Mapping Techniques and a New Diagnostic Tool
The currently available software for the acquisition of fractionated potentials of 3D navigation systems is reliable.17 It is based on a signal analysis algorithm that incorporates duration, amplitude and fractioning of the signal. The distal tip of the catheter was applied to the atrial wall at each location for four seconds to ensure its stability and the signals collected. The result of the analysis appears in coloured areas on a 3D geometry of the left atrium obtained previously or simultaneously. Making these maps is often a fastidious process, requiring extensive mapping of the atrium, which increases the duration of the procedure. On the other hand, the acquisition occurs through a 4mm-long ablation catheter and a vast area of the atrium remains unexplored. Several multi-electrode catheters, notably circular decapolar or pentabranch catheters, have already been trialled for exploration of the left atrium signal, with good correlation; 18 however, their geometry and incompatibility with navigation systems have prevented their use becoming widespread.

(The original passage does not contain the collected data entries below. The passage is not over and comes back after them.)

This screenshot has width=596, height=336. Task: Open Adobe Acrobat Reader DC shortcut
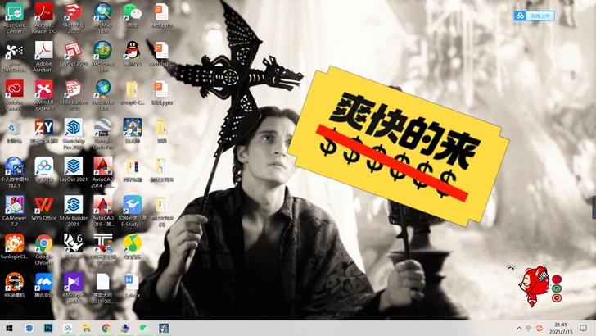[44, 12]
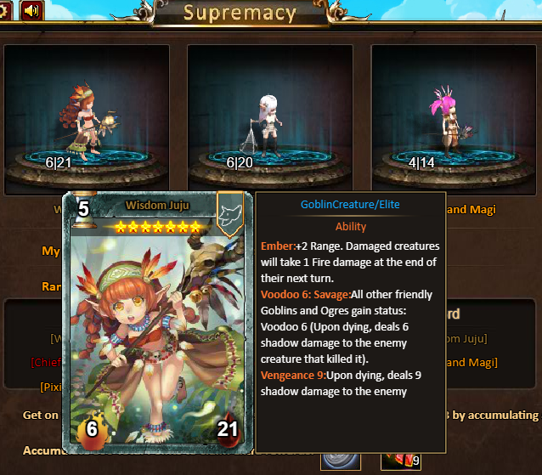Click the Supremacy title banner
This screenshot has height=475, width=542.
pyautogui.click(x=240, y=13)
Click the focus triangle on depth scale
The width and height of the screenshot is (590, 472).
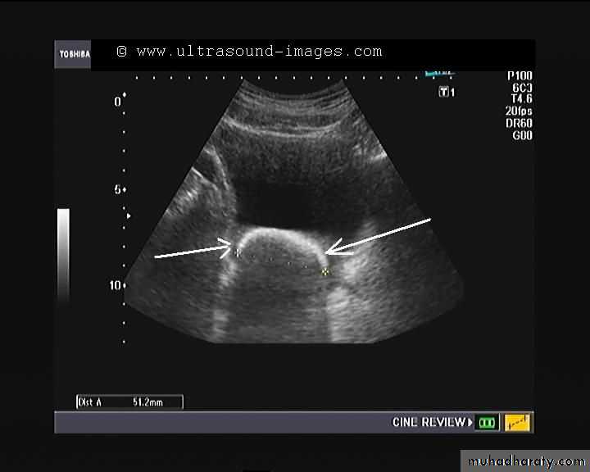tap(128, 216)
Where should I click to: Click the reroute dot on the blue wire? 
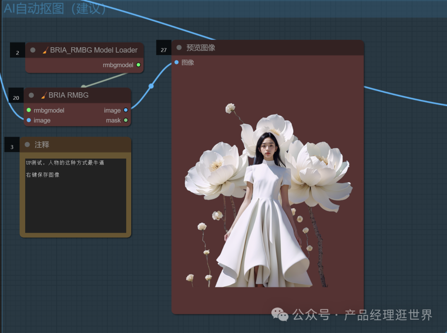pyautogui.click(x=151, y=86)
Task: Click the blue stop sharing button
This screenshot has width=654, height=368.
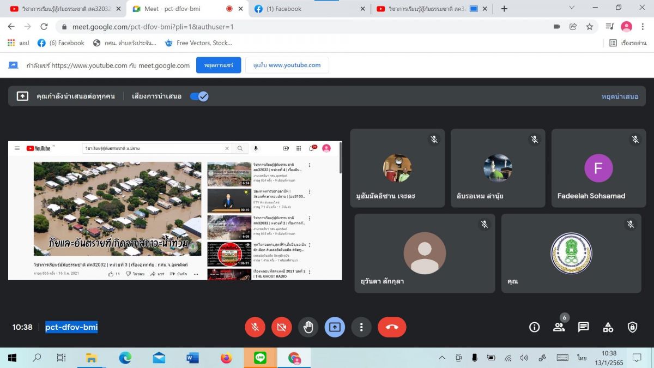Action: [x=219, y=65]
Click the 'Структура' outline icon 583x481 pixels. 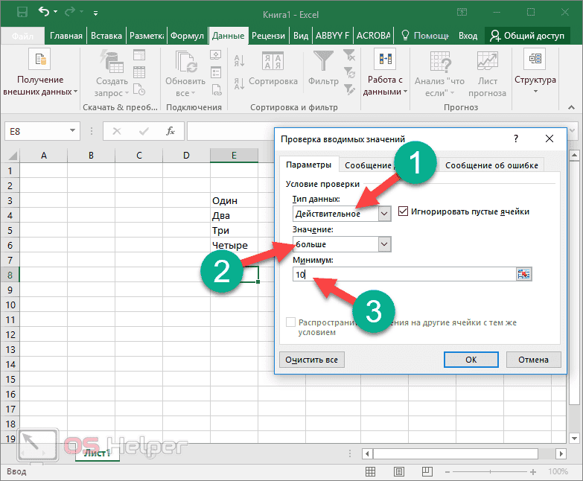tap(535, 60)
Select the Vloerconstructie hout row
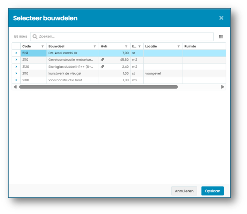Viewport: 247px width, 214px height. pyautogui.click(x=119, y=80)
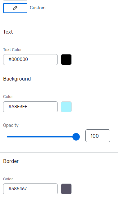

The new circular catheter under discussion includes a double coil enabling the simultaneous collection of 20 points in a 3cm2 circular area. The navigation software, by measuring spatial interpolation between electrodes, rejects those points estimated to be too far from the area. The risk of wrongly estimating the CFE areas by faulty contact of some dipoles is minimal. In our experience, we have easily and rapidly recorded the CFE areas at the veins, floor, roof and septum levels without fear of losing our transseptal access, thanks to the catheter's circular shape. Recording at the vein ostia and antrum levels has also been facilitated. The localisation of the CFEs matched the template, but their number and area were larger, enabling mapping and therefore a more precise ablation. Conversely, two regions are difficult to access with a lesser contact on the mitral ring (lateral side) and the anterior wall. At these sites, the ablation catheter performed better, explaining our results. A bi-directional deflection would improve the handling of this catheter and enhance the mapping of these tricky regions. The acquisition times were faster with the high-density mapping catheter in all cases. The completion of a map was achieved in 12 minutes on average compared with 24 minutes for a standard catheter.
Study Limitations
The principal limitation is that, due to the small population size, we have not been able to measure the impact of more extensive mapping of the procedure's instant and long-term success. This could be addressed by additional prospective multicentre studies.
Conclusion
The two reconstructed anatomies can be superimposed in this preliminary study: the DDC demonstrated that automatic CFE mapping using the OneMap tool is feasible, with 80% correlation to ABL mapping. Also, acquisition criteria are improved. The OneMap tool reduces the overall time required to create a map by 50% and cuts the procedure time in half from 24 to 12 minutes. The high quality of the signal makes it possible to more precisely locate the CFE zones.